··· EXCERPTED TEXT ···

Does your 2800 mm folded optical path f/10 OTA weigh about 30 lbs?

The DMAS club skips public nights in July at the Ashton-Wildwood County Park because of the clouds, heat and late sunset times.
The local club (I sent a check to join) has a public night at  there observatory Friday July 24. That gives me time to get familiar with my telescope.



jkzo said:


> Congratulations.....looking forward for  awsome pictures of celestial bodies......


Look way forward.
I'll need to get accessories that will let me mount a DSLR to the telescope to make photos.

I haven't yet found a full aperture solar filter big enough to fit the 14" tube my 12" mirror is in so I can observe/photograph the sun
There are other accessories I need that have a higher priority.


----------



## astroNikon

Neat dobson.  I was looking at those before I got my current (used) Meade LX200 12inch.   I nearly bought a 14incher but the weight & size of those made portability near impossible for me.  So I stuck with the 12 inch. 

Those Orions are very nice scopes.  Hope you have fun with it.


----------



## KmH

Thanks to you and Designer.
I can slew that dob around like a turret gunner, and zap, zap, zap, zap - one celestial sight after another 
Synta makes the optics for Orion & Celestron.
Synta bought Celestron back in 2005 but had been providing glass to Celestron for a lot of years beforehand.

I don't know where Meade sources their glass, but GSO is the other major provider of telescope glass - mirrors and lenses.
Synta is in China. GSO is in Taiwan.


----------



## astroNikon

That's what I like about the Orion - a goto feature

The other Dobsons are done by hand.  I nearly bought a 16inch 1829mm Meade dobson instead of my scope but those are slewed by hand, and get kinda big in size.

Meade was sold off in 2013 to  Chinese manufacturer Ningbo Sunny Electronic Co. for $5.9 million - who makes cheap telescope stuff.  So Meade was a known worldwide brand for them.   Ningbo outbid Meade's supplier Jinghua Optics & Electronics Co. from Guangzhou, China.   Jinghua ironically owns Meade's European unit.  But Meade was done for .. they hadn't been profitable since before 2008.

Meade also supposedly, back in the day, provided the assemblies to Nikon for the 500 and 1,000mm Reflex lenses.


----------



## ruifo

Excellent. Congratulations.

··· DATASET EXTRACT ···

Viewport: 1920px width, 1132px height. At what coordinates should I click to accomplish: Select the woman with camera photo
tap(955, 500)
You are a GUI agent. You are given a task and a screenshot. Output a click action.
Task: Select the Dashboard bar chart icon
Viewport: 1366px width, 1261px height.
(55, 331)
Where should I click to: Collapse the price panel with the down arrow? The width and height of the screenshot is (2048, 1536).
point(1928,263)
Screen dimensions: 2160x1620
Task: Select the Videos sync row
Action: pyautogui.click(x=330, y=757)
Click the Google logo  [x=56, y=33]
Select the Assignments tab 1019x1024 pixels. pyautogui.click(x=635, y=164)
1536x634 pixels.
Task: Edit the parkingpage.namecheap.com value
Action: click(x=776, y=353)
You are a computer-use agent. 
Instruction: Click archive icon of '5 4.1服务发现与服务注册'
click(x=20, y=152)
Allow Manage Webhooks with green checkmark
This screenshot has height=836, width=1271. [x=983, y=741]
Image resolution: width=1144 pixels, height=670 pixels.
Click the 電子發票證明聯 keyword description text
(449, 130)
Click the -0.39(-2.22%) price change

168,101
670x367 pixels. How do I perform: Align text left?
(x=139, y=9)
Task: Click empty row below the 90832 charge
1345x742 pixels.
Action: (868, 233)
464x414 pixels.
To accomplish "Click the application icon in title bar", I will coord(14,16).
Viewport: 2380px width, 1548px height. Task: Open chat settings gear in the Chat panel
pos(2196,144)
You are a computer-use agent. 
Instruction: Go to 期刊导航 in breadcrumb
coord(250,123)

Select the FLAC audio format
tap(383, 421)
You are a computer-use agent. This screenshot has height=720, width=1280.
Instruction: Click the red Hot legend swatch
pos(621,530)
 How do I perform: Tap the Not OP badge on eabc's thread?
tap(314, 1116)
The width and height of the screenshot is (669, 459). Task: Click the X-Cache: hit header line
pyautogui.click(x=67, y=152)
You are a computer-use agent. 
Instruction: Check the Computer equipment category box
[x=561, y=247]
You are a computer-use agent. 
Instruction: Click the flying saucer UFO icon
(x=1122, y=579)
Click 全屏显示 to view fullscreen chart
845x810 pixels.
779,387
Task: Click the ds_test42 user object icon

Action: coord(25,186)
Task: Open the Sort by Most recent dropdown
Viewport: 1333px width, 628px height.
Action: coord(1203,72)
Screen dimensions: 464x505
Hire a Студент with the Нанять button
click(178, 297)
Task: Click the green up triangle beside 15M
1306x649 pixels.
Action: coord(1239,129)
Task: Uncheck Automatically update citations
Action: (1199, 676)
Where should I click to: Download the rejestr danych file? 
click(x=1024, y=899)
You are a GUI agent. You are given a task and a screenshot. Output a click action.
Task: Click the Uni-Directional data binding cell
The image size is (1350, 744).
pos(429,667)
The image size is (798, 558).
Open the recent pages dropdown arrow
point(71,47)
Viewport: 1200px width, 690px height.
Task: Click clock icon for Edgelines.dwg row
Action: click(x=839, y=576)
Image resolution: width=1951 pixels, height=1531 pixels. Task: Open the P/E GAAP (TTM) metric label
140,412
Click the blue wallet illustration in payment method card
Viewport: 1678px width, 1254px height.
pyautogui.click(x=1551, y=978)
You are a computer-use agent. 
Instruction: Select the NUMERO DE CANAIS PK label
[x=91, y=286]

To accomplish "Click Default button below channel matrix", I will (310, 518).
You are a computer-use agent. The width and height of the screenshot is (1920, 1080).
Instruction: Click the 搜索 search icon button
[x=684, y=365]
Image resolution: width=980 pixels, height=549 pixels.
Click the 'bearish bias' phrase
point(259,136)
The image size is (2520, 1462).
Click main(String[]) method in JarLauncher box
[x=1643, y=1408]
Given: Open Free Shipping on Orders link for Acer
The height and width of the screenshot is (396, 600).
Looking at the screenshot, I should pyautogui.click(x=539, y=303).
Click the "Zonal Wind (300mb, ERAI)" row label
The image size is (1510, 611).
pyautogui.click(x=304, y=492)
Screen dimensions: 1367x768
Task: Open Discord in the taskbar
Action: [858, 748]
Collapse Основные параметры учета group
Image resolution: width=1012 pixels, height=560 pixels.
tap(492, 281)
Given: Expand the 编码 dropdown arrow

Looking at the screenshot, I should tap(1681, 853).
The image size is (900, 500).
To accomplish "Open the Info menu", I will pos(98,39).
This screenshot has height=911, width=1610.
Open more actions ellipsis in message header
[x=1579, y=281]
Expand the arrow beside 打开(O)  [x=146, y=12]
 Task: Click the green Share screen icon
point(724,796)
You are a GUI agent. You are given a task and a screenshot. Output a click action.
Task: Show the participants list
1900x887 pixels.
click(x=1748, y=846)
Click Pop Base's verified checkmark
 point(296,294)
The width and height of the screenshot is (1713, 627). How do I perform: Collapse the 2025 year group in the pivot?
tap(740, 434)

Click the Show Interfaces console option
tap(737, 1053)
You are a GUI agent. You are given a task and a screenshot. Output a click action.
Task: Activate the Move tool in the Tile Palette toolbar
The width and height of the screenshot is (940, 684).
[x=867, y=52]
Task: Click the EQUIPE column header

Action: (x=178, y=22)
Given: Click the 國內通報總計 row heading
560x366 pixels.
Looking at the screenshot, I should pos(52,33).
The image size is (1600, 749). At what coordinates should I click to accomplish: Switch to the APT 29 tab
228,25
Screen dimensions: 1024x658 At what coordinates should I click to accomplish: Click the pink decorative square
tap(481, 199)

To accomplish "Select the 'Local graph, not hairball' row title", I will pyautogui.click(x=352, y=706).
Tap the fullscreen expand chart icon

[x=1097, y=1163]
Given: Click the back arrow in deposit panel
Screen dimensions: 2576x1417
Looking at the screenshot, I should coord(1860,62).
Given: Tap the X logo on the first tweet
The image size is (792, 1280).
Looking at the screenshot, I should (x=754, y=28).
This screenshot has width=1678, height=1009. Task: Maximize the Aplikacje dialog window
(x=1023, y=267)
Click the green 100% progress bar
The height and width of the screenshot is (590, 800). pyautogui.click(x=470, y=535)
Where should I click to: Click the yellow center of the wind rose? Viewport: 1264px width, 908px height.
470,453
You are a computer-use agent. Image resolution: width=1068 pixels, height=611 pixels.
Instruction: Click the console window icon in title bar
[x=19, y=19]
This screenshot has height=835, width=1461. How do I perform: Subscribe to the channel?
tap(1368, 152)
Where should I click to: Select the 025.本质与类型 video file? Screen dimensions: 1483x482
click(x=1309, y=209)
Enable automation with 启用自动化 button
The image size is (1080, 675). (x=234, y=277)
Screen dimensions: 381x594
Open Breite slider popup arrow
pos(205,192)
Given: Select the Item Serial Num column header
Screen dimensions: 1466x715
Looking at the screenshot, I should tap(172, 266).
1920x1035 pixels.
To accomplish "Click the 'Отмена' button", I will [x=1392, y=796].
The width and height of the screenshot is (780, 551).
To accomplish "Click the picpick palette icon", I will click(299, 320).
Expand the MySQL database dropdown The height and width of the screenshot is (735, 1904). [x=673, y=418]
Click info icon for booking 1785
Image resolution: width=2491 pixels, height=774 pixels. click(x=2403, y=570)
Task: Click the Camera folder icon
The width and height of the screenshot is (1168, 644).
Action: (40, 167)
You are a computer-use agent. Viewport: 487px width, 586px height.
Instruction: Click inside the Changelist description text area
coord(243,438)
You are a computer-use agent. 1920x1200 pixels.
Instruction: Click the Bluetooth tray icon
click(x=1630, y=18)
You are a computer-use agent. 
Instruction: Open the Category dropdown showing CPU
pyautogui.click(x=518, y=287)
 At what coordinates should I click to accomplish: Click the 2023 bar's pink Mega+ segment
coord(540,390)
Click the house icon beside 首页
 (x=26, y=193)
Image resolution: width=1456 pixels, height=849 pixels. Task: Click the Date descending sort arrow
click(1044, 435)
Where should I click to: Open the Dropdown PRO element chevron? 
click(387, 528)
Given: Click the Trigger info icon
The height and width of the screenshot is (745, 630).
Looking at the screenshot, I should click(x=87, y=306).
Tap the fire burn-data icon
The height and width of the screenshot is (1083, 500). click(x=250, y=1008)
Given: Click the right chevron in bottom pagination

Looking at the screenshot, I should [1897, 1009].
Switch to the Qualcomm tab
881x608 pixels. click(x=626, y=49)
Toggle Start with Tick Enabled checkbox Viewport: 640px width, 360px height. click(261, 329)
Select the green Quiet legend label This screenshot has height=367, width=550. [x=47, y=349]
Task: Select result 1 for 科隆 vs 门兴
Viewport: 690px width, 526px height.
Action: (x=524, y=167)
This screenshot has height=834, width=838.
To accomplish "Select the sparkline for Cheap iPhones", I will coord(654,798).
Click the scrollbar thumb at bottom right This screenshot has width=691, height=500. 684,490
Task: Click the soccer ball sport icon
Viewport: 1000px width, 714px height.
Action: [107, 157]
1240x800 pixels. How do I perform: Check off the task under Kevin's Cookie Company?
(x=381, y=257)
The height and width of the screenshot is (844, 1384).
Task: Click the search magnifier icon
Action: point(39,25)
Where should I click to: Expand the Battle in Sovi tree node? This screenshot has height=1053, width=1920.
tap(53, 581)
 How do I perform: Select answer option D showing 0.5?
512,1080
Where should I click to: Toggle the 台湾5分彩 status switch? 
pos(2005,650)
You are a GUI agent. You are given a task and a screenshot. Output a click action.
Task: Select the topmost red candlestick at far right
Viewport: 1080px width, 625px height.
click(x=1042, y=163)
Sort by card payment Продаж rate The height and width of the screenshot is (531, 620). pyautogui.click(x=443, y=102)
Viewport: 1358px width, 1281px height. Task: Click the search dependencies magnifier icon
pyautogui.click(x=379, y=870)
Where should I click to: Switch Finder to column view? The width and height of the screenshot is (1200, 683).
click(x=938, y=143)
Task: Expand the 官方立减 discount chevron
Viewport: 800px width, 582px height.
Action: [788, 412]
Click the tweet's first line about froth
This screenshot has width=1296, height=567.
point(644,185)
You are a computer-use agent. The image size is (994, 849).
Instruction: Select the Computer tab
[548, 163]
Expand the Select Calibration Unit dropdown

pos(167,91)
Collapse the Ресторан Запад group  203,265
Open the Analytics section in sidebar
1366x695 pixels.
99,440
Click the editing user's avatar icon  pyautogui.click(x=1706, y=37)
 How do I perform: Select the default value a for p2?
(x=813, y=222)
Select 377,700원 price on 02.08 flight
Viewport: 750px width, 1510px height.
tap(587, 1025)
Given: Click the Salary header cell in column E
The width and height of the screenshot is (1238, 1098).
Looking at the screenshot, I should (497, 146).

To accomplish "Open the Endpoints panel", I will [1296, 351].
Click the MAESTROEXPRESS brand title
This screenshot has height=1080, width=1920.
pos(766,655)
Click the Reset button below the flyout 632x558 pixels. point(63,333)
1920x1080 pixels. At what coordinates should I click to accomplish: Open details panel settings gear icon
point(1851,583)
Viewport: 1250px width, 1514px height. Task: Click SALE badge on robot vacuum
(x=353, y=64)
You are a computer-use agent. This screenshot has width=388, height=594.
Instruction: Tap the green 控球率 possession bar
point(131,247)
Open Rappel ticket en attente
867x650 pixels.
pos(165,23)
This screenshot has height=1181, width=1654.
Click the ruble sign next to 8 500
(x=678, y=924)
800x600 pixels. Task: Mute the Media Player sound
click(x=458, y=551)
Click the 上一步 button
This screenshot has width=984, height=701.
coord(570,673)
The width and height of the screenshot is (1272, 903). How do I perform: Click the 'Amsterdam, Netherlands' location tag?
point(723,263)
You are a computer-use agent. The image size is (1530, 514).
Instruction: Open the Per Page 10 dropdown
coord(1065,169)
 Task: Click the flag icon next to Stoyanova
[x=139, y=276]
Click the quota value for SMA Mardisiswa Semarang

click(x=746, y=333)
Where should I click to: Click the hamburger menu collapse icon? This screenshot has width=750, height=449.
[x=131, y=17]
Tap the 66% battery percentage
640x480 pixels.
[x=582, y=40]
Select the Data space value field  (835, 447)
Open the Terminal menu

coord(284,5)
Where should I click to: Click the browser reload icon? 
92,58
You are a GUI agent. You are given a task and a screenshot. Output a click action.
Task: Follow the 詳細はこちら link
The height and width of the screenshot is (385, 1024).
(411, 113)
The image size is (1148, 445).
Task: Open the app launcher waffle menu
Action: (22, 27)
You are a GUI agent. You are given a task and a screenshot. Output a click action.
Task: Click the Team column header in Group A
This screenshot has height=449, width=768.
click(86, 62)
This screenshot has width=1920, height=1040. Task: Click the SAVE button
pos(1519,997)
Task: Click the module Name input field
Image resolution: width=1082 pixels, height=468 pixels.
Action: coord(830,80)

···

▸ REQUIRED ACTIONS
1. Repeat everything in the telescope forum thread from "I can slew that" down to "mirrors and lenses.", word for word.
2. Carry on with the telescope forum thread, picking up after its final line.

▸ WRITTEN RESPONSES
1.
I can slew that dob around like a turret gunner, and zap, zap, zap, zap - one celestial sight after another 
Synta makes the optics for Orion & Celestron.
Synta bought Celestron back in 2005 but had been providing glass to Celestron for a lot of years beforehand.

I don't know where Meade sources their glass, but GSO is the other major provider of telescope glass - mirrors and lenses.

2.
Please keep us posted of you progress and initial photos.


----------



## Donde

"To give a sense of scale, I got some overweight, 5' 10" tall old guy to stand next to the telescope."

Ha ha ha he looks great and that's a great journalistic piece on the arrival of the telescope. Happy stars to you!


----------



## JustJazzie

Wow! I honestly thought you were joking when I read the thread title. That is quite the piece of equipment you have there. I am intrigued, and slightly intimidated. I can't wait to see what you create with it!


----------



## KmH

JustJazzie said:


> Wow! I honestly thought you were joking when I read the thread title. That is quite the piece of equipment you have there. I am intrigued, and slightly intimidated. I can't wait to see what you create with it!


Yep. It is a precision, scientific instrument. If I choose to, I can contribute to the ongoing collection of valuable scientific astronomical research data.
Of course, the f-stop is fixed, can't be changed, and the point of focus distances are, ah, extreme. The moon is the closest sky point-of-focus: at about 250,000 miles away.
No shallow depth-of-field with this puppy.

It doesn't zoom, but I can change eyepieces to get different magnification for my eye. Currently I have 3 eyepieces and a 2x barlow lens, so I currently have magnifications of 43x, 115x, 150x, 230x and 300x.
Saturn at 230x magnification is pretty neat. I need really steady sky to use 300x, or more.
Actually, as you look in the telescope you can see the 'seeing' get better and worse as the air currents you are looking through move about (worse) and settle down (better). Using a good telescope makes you very aware that the atmosphere is always in motion.

As I've said before the telescope is designed for visual use.
Joining the amateur astronomer clubs near me will gain me access to somewhat bigger telescopes the clubs own that *are* optimized for doing photography.
The amateur astronomer club in Des Moines has a $12,000 (for just the optical tube assembly), 16" research grade telescope. (Meade 16" LX-200)
Add the cost of the telescope mount/pier and observatory dome to block stray light, it's like having a $25,000 lens to use.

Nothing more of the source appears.